He stops pushing at their connection and tries a different tack. “If I was the one who locked you away, then why would I free you?”

Doubt flits on her face for an instant. “You wanted to kill me.” She gestures at him with the scythe blade. “You said so when you caught me the first time.”

“Why would I wait till now?” he points out. “I could have done that the moment I broke down your door.”

She is stymied again but she doesn’t lower her guard. “You’re afraid,” Maka answers. “As much as you try to hide it, you’re afraid of everything. Of light, of yourself, of what’s in your mind. I felt it.” She unravels his masks with deadly precision, exposing things he’s never even fully admitted to himself. “Or do you deny that too?”

Soul fixes his eyes on a point on the ground. “I...don’t.”

“But I’m not who you think I am,” he adds quickly. “Asura and Arachne are the-”

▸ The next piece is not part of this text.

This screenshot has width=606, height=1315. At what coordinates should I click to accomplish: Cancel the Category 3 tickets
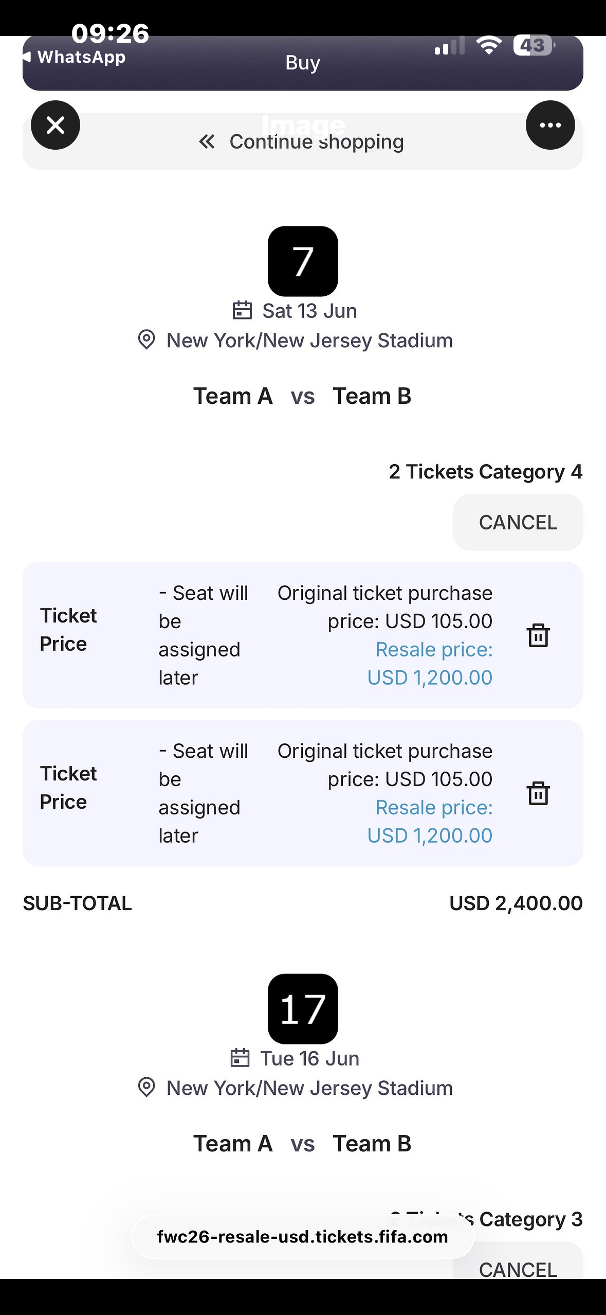point(518,1269)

“Asura?” The scythe slackens as Maka’s expression turns distant and blank.

Soul waits for minutes and then Maka opens her mouth.

“He brought down the night,” she whispers, still somewhere far away. “He killed Vajra and the witches took over.” Her words become frantic. “He chased my people out of Sathros and he tracked me down and he sealed me away in the darkness and I failed everyone, I failed-”

“Maka?” He takes a step towards her.

She jerks away, raising the scythe. “Don’t come near me.”

He draws back. “Why did you say you failed?”

“Because I-” Her voice breaks and her face works furiously for several moments. When she speaks, her voice is steady. “I wield the Grigori scythe.”

They look at the Kokketsu scythe and then at each other at the same time.

A horn sounds from far off.

Maka starts. “Who is that?”

“Asura’s soldiers,” he answers. “And they’re not going to be happy to see either of us so we need to get moving now.”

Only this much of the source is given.